Description of developmental trajectories and regulatory networks
Another important application of scRNA-seq is the description of developmental trajectories and identification of gene regulatory networks. Mapping the pathway of differentiation and elucidating the underlying molecular controls are major goals in the development of stem cell technologies. scRNA-seq can be used to study the molecular dynamics of various cell types during development, map developmental trajectories, and reveal cell fate changes. During these processes, proliferative progenitor cells and stationary cells are detected, cell states that exist only transiently or during discrete time windows are identified, dynamic changes in the gene expression lineage of different cell types are recorded, and visualization of developmental trajectories is ultimately achieved. The application of SCs to the description of developmental trajectories and regulatory networks has been reported in many studies. Hematopoietic SCs, branching into all blood cell lineages of erythrocytes, leukocytes, and lymphocytes, must follow a highly controlled route. The molecular networks that control stem cell fate decisions, such as cell division or quiescence and differentiation or self-renewal, are still unclear. The chronological developmental trajectories of single hematopoietic cells from SCs to mature cells have not been described.

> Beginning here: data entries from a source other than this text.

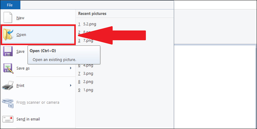Image resolution: width=257 pixels, height=129 pixels.
Task: Click the Save as disk icon
Action: [x=8, y=68]
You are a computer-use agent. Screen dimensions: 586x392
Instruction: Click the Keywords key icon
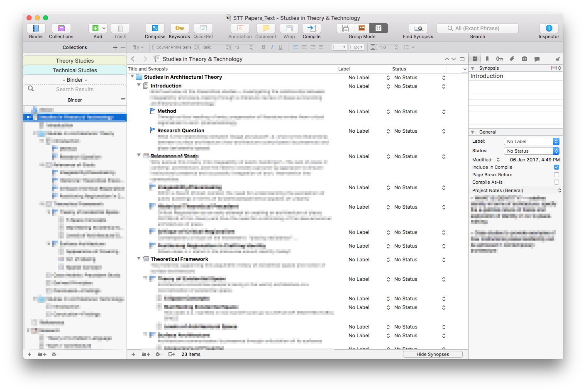click(x=179, y=28)
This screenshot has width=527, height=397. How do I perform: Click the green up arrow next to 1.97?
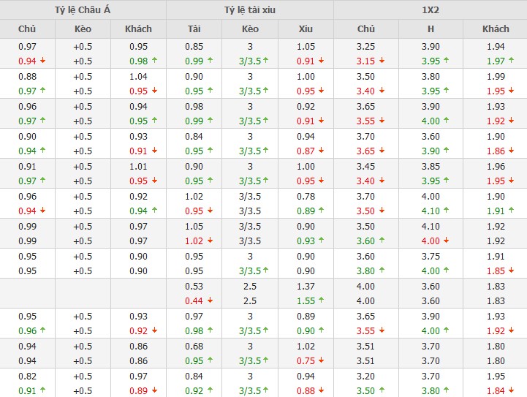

Bendall et al provided a comprehensive analysis of human B lymphopoiesis and constructed developmental trajectories from hematopoietic SCs through to naive B cells using scRNA-seq expression data, laying the foundation to apply this approach to other tissues. Muscle SCs activate, divide, and give rise to muscle progenitors when injuries occur. scRNA-seq was applied to capture the transcriptional state of individual muscle SCs and primary myoblasts. Dell'Orso et al reported the homeostatic and developmental dynamic trajectories of regenerative adult muscle SCs and primary myoblasts, and described the relative transcriptional changes relative to metabolic pathways. In addition, other studies of developmental differentiation and gene regulation networks of SCs using scRNA-seq have focused on human pluripotent stem cell differentiation pathways, molecular trajectories of the early progenitors during human cord blood hematopoiesis, and developmental dynamics of adult hippocampal quiescent neural SCs.
In addition to the above applications to research of SCs, scRNA-seq can be used in the identification of cellular states such as the stage or speed of the cell cycle.